Project Description
I have a fixed-angle camera that watches every truck as it rolls through a single gate into our yard. What I need is a reliable, end-to-end Python pipeline that will:
• Detect and track each individual truck in real time with a pre-trained YOLO model, keeping the ID stable from the moment the vehicle enters the frame until it leaves.
• Within that per-truck track, run additional YOLO passes (or custom classes) to locate the key regions I care about: license plates, DOT numbers, chassis numbers, container numbers, and container type markings. Accuracy on these regions is critical; false positives must be minimal.
• Crop each detected region, perform OCR, and then clean the raw text with solid post-processing logic—regex, checksums, or any heuristic that standardises spelling, spacing, and character sets. The final output for each truck should clearly list:
– License Plate
– DOT Number
– Chassis Number
– Container Number
– Container Type
• Automatically create a new folder named with the truck’s unique track ID and timestamp.
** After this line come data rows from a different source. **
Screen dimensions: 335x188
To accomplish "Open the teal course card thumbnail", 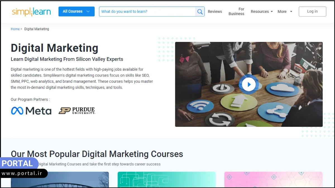I will [167, 179].
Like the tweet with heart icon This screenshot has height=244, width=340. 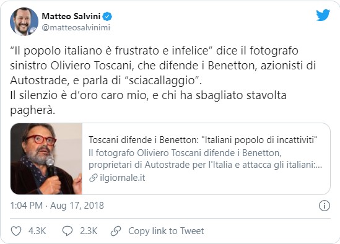tap(16, 231)
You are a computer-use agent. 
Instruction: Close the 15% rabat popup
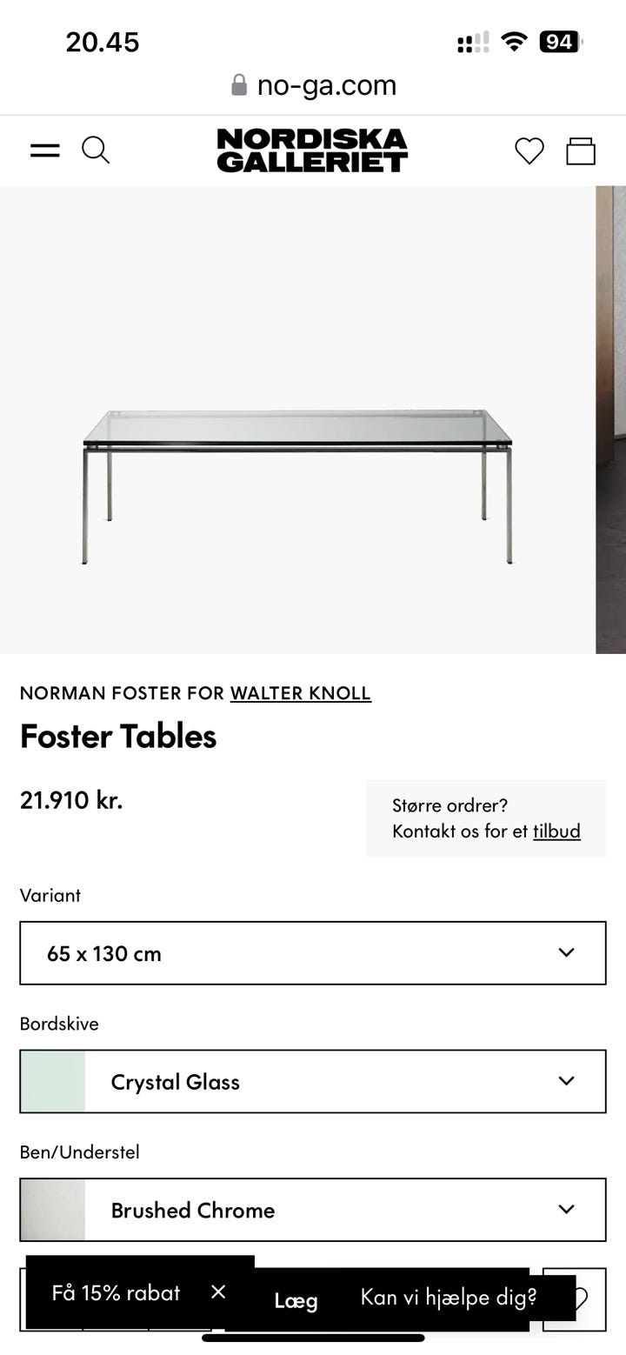tap(218, 1292)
Inside that folder save:
– The original frame and cropped regions
– A JSON (or CSV) file containing the cleaned text fields
– Any confidence scores you deem useful for auditing
Key expectations
1. The solution must run offline on a Linux box with Python, OpenCV, and any OCR engine you feel is best (Tesseract is fine, but I’m open to suggestions).
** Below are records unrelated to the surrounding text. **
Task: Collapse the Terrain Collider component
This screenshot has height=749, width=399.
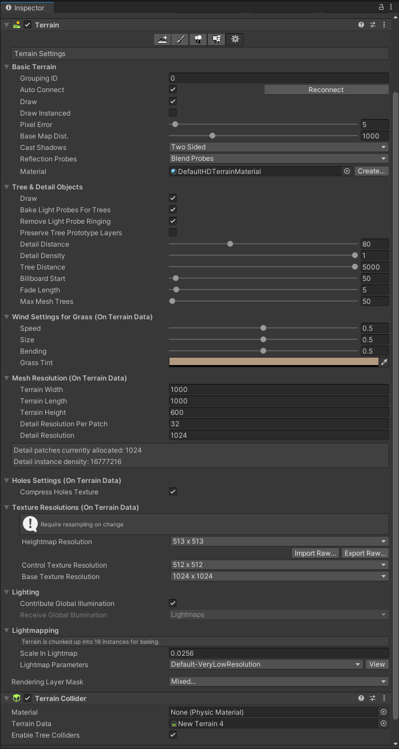Action: point(6,698)
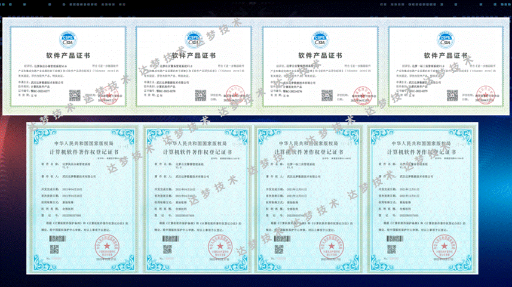Select the third 软件产品证书 title text

(319, 55)
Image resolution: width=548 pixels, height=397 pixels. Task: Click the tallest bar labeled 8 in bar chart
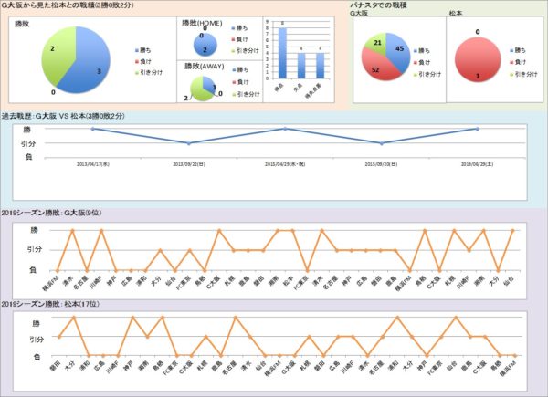click(x=282, y=52)
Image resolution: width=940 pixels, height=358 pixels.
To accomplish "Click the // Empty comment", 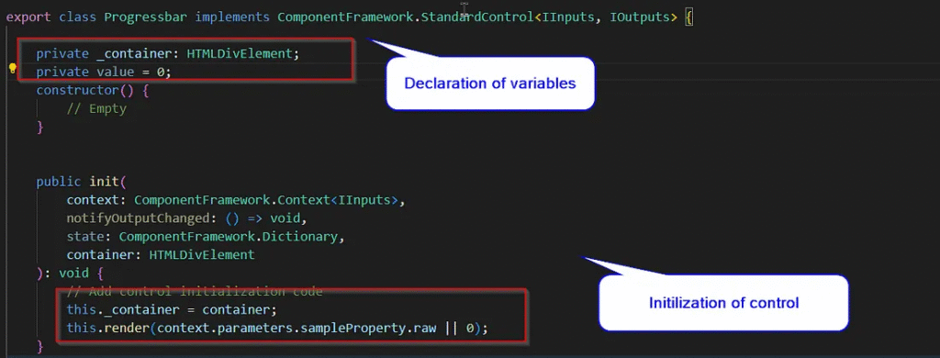I will pyautogui.click(x=96, y=109).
2. Processing speed has to keep up with 30 fps footage from a 1080p stream; batching or frame-skipping strategies are acceptable if they don’t hurt reliability.
3. Code quality matters: well-structured modules, clear function names, and a concise README explaining environment setup, command-line arguments, and sample output.
4. Provide a short video demo or screen-capture proving end-to-end detection, OCR, and folder creation.
Deliverables
• Fully-commented source code and requirements.txt
• Pre-trained weights or a link to them plus any fine-tuning notebook you created
• README with setup steps, run commands, and troubleshooting notes
• A recorded demo confirming the pipeline meets the above criteria
If you have experience combining YOLO tracking with OCR and text clean-up, this should be a straightforward but interesting challenge. Let me know how you plan to tackle false positives and maintain ID consistency, and we’ll get started right away.